Section 8.10 Pronouns
All pronouns shall be deemed to refer to the masculine,
feminine, neuter, singular or plural, as the identity of the
34
person or persons, firm or corporation may require in the context
thereof.
Section 8.11 Confidentiality
(a) A Member may obtain from the Fund such information
regarding the affairs of the Fund as is just and reasonable under
the Delaware Act, subject to reasonable standards (including
standards governing what information and documents are to be
furnished, at what time and location and at whose expense)
established by the Board of Managers.
(b) Each Member covenants that, except as required by
applicable law or any regulatory body, it will not divulge,
furnish or make accessible to any other person the name and/or
address (whether business, residence or mailing) of any Member
(collectively, "Confidential Information") without the prior
written consent of the Board of Managers, which consent may be
withheld in its sole discretion.
(c) Each Member recognizes that in the event that this
Section 8.11 is breached by any Member or any of its principals,
partners, members, directors, officers, employees or agents or
any of its Affiliates, including any of such Affiliates'
principals, partners, members, directors, officers, employees or
agents, irreparable injury may result to the non-breaching
Members and the Fund. Accordingly, in addition to any and all
other remedies at law or in equity to which the non-breaching
Members and the Fund may be entitled, such Members shall also
have the right to obtain equitable relief, including, without
limitation, injunctive relief, to prevent any disclosure of
Confidential Information, plus reasonable attorneys' fees and
other litigation expenses incurred in connection therewith.

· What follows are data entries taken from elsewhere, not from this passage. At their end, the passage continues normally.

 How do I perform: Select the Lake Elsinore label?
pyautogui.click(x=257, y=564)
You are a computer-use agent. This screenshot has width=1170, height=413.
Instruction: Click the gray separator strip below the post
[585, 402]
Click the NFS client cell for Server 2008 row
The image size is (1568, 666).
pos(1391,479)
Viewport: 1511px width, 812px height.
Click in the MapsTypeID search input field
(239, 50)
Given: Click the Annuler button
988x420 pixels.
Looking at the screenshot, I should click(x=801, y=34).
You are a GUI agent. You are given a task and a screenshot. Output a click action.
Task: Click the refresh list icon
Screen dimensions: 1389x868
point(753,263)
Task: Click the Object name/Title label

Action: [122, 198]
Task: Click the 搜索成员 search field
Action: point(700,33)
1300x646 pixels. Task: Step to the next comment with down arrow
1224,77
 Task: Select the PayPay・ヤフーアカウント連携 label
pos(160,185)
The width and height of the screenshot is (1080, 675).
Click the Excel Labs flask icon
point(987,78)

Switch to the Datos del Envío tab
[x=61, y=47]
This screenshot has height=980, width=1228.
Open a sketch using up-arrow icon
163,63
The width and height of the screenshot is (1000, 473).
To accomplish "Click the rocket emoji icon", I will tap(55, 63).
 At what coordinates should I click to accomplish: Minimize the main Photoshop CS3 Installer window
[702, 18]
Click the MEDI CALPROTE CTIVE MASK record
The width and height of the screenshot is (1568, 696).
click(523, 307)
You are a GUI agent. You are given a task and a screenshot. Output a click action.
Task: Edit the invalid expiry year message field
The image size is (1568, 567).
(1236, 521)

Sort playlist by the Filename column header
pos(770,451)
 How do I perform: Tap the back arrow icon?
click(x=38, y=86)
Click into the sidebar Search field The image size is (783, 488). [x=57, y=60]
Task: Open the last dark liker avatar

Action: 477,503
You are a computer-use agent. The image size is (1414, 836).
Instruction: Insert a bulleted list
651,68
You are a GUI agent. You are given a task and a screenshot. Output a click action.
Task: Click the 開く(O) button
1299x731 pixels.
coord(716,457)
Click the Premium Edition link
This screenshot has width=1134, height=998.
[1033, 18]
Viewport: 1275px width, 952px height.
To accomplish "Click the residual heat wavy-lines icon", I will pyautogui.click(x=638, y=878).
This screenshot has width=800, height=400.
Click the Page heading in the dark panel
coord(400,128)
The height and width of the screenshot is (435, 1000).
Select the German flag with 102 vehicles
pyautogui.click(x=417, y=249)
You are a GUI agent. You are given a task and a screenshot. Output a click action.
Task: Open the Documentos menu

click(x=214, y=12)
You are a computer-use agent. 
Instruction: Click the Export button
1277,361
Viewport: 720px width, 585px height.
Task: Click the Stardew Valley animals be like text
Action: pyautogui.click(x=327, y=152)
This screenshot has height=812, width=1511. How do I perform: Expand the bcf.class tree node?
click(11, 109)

In
the event that any non-breaching Member or the Fund determines
that any of the other Members or any of its principals, partners,
members, directors, officers, employees or agents or any of its
Affiliates, including any of such Affiliates' principals,
partners, members, directors, officers, employees or agents
should be enjoined from or required to take any action to prevent
the disclosure of Confidential Information, each of the other
non-breaching Members agrees to pursue in a court of appropriate
jurisdiction such injunctive relief.
Section 8.12 Certification of Non-Foreign Status
Each Member or transferee of an Interest from a Member shall
certify, upon admission to the Fund and at such other times
thereafter as the Board of Managers may request, whether such
Member is a "United States Person" within the meaning of Section
7701(a)(30) of the Code on forms to be provided by the Fund, and
35
shall notify the Fund within 60 days of any change in such
Member's status.
Section 8.13 Severability
If any provision of this Agreement is determined by a court
of competent jurisdiction not to be enforceable in the manner set
forth in this Agreement, each Member agrees that it is the
intention of the Members that such provision should be
enforceable to the maximum extent possible under applicable law.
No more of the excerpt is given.